Have you been toying with the idea to go gluten free? I am sure the thought has crossed your mind over time considering it is often touted as being a quick and easy way to lose weight. And lately, it is all the rage in the media, with celebrities and sports figures, and the proof is in the increasing number of gluten-free options staring you in the face on grocery store shelves.

It is true that eating a gluten-free, clean, fresh, and healthy diet will go a long way in to help you boost your metabolism, loose weight, get super lean, and put you on the path to the healthiest you have ever been. BUT… it only works if you follow some key strategies:

1.  Ditch the Word “Diet”… The “D” Word ONLY equates to Short Term Success. Instead of considering this to be a diet, consider it as a life-long change. Make it a Lifestyle Change for Permanent Results.
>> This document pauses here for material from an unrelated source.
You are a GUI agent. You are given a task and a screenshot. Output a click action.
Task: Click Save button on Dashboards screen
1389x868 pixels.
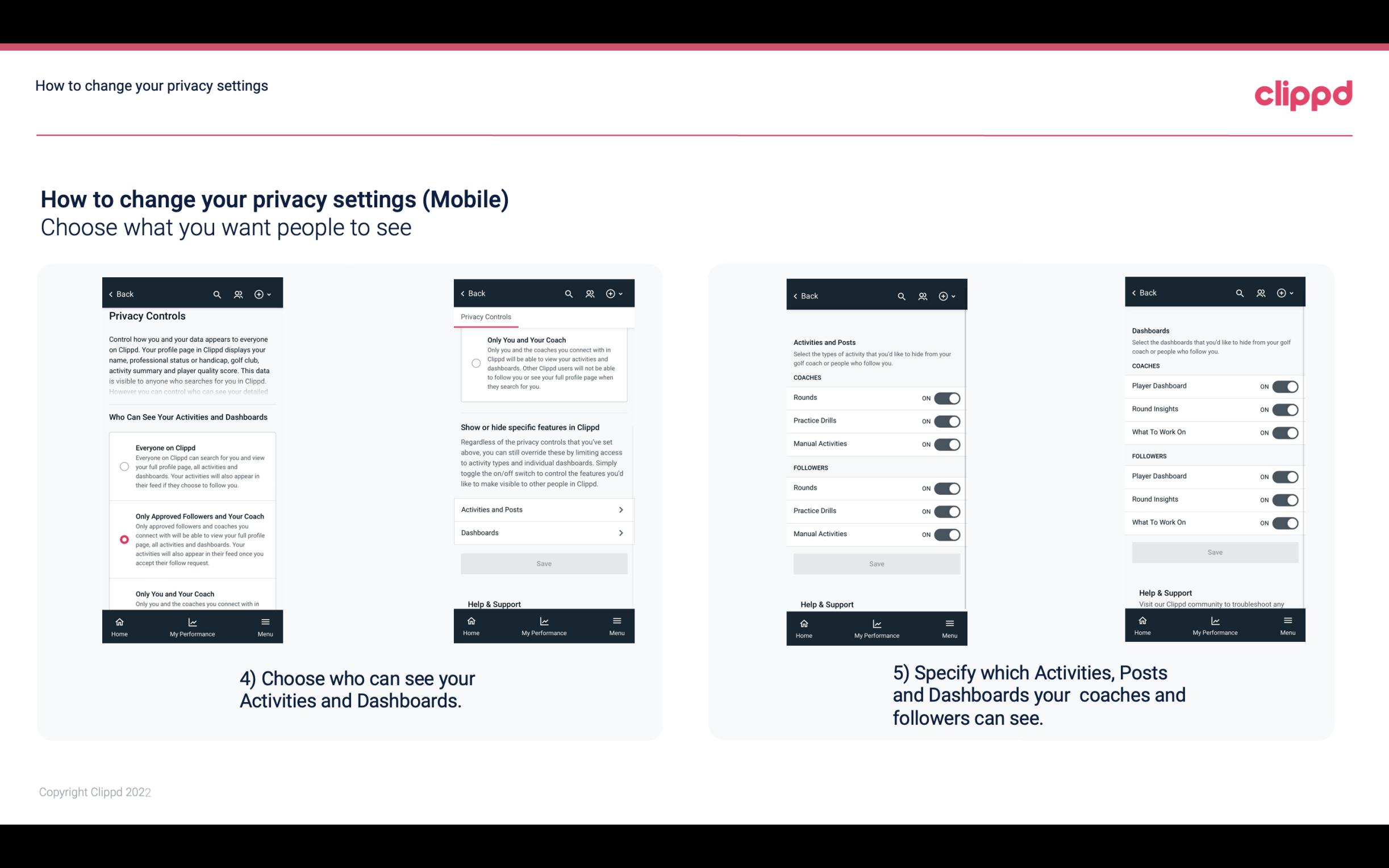coord(1213,552)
2.  Ditch as many grains as possible. Don’t just replace Gluten-filled baked goods with Gluten-free options.  Store-bought gluten-free breads, crackers, muffins, and snacks are usually filled with starchy carbohydrates that will only spike insulin levels and add a nice puffy layer of padding around your middle.

Aim for using either high-protein flours such as coconut flour, almond flour, teff flour, quinoa flour, oat flour, or millet flour if you are going to do any baked goods.

3.  Learn how to read labels. Gluten can be lurking in surprising places. Make a gluten-free cheat sheet and keep it with you so you do not end up getting gluten without knowing it.

4. Begin a love affair with the produce aisle (and the entire exterior of your grocery store). This is the easiest way to go gluten-free and become a lean machine. Fruits, vegetables, seafood, meat, and poultry are all naturally gluten free.

5. While you are in the middle of that love affair with the exterior of your store, include the spice aisle into the mix and make it a threesome.  Getting creative with your spices and herbs can take a bland meal into a sexy, delicious masterpiece.

6.  Plan your meals out at the beginning of the week.  Put together a simple clean-eating Menu Plan and create the shopping list then get everything you need at the beginning of the week so it is all on hand and ready to go.

7. Ditch the Refined Sugars. Sugar drains and leaches the body of precious vitamins and minerals through the demand its digestion, detoxification and elimination makes upon one's entire system. Sugar eaten every day produces a continuously over-acid condition, and more and more minerals are required from deep in the body in the attempt to rectify the imbalance. Excess sugar eventually affects every organ in the body and is stored in the form of fat in the most inactive areas: the belly, the buttocks, the breasts, and the thighs.

8. Challenge yourself to eliminate packaged foods from your pantry. Eat ONLY whole fresh foods

9. Focus on taking care of your gut…from the inside-out. Healing the gut and taking care of your digestion will go a long way in giving you that flat sculpted belly you have been longing for.

10. Keep Those Meals Simple.  Keep your meal ingredients to a minimum.  Create fresh and easy meals that only take minutes to throw together. This goes a long way to keeping you on track and helping you from falling off the wagon because it is getting “too hard” or because it takes “too long” to make something

Some of the simplest meals can look and feel the most gourmet when all you are using are fresh wholesome ingredients.

Most importantly…have fun and know that when you eat clean, fresh, simple gluten-free foods you are doing something so positive and beneficial for your health!